Bochum. Künftig werden mehrere städtische Tochterfirmen für eine strategische Wirtschaftsentwicklung arbeiten. Ein Schwerpunkt: Ausgründung aus Universitäten.
Vor einem Jahr hat Ralf Meyer die Aufgabe des obersten Wirtschaftsförderers der Stadt übernommen. Der Betriebswirt soll die wirtschaftliche Entwicklung Bochums maßgeblich vorantreiben. Als Mitglied im Verwaltungsvorstand der Stadt ist er nah dran an den Entscheidungswegen der Politik. WAZ-Redakteur Andreas Rorowski hat mit dem 54-Jährigen über seine Arbeit in den vergangenen zwölf Monaten und die anstehenden Herausforderungen gesprochen. Eines seiner Ziele: Bochum soll Talentschuppen der Nation werden.
Herr Meyer, wie sieht Ihre persönliche Bilanz nach dem ersten Jahr in Bochum aus?
Ralf Meyer: Als erstes galt es, Baustellen zu bearbeiten, die ich hier vorgefunden habe. Die Strukturen der wirtschaftsfördernden Gesellschaften waren optimierungsbedürftig. Wir haben die Bochumer Veranstaltungsgesellschaft verschlankt und werden jetzt auch die EGR und die Holding verschmelzen. Es ist geplant, eine Wirtschaftsentwicklungsgesellschaft aufzubauen.
Hat sich auch etwas in der Außenwirkung verändert?

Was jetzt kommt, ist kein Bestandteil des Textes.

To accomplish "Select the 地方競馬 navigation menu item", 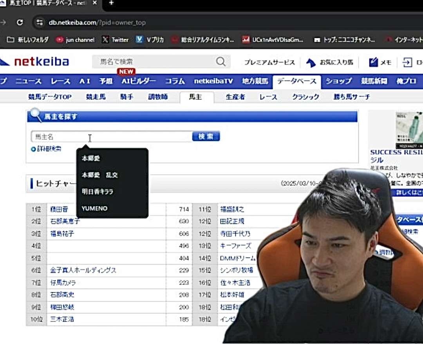I will coord(255,81).
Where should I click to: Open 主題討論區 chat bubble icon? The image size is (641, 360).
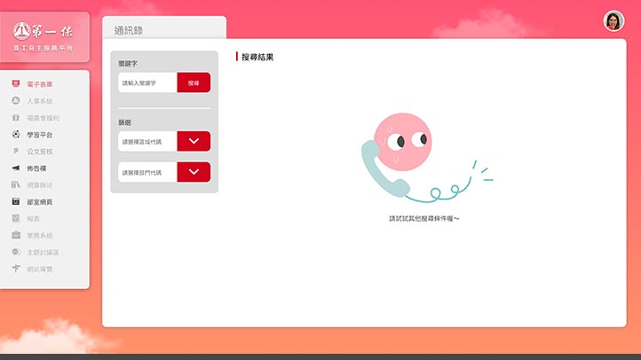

Meyer: Nach außen hat sicherlich geklappt, dass bei den Unternehmen angekommen ist, dass wir eine vertriebsorientierte Wirtschaftsförderung betreiben wollen. Wir hatten unter anderem seit Jahren nicht mehr so viele Anmeldungen für unseren Gründungswettbewerb und sind dabei, zusammen mit der Universität das Thema Gründungsbetreuung zusammen zu gestalten. Ein Schwerpunkt der Wirtschaftsförderung wird zukünftig die Ausgründung aus Universitäten sein.
Gibt es noch weitere Beispiele?
Meyer: Lange Zeit hat man sich gegen Logistik auf dem Opel-Gelände gewehrt. Wir haben dafür gesorgt, dass es ein anderes Verständnis gibt – auch in der Politik. Zumal es in Bochum schon Logistik gibt, man muss diese Branche nur differenzierter betrachten (Anm. d. Redaktion: Nach einer Analyse der Wirtschaftsförderung Metropole Ruhr gehen in Bochum derzeit 12828 Menschen als sozialversicherungspflichtig Beschäftigte logistischen Tätigkeiten nach). Logistik wird auch künftig ein wichtiger Arbeitgeber für Bochum und das Ruhrgebiet sein. Ein ganz wichtiges Thema, wo wir vorangekommen sind, ist das Einkaufszentrum Viktoriastraße. Die HBB hat sowohl das Grundstück Justizblock als auch ein Teilgrundstück im Telekom-Block gekauft; also als Investor klar signalisiert, man steht zu dem Standort.
Wird es eine Lösung um das EGR-Gebäude herum geben oder wird es Teil dieser Entwicklung des Stadtquartiers Viktoriastraße sein?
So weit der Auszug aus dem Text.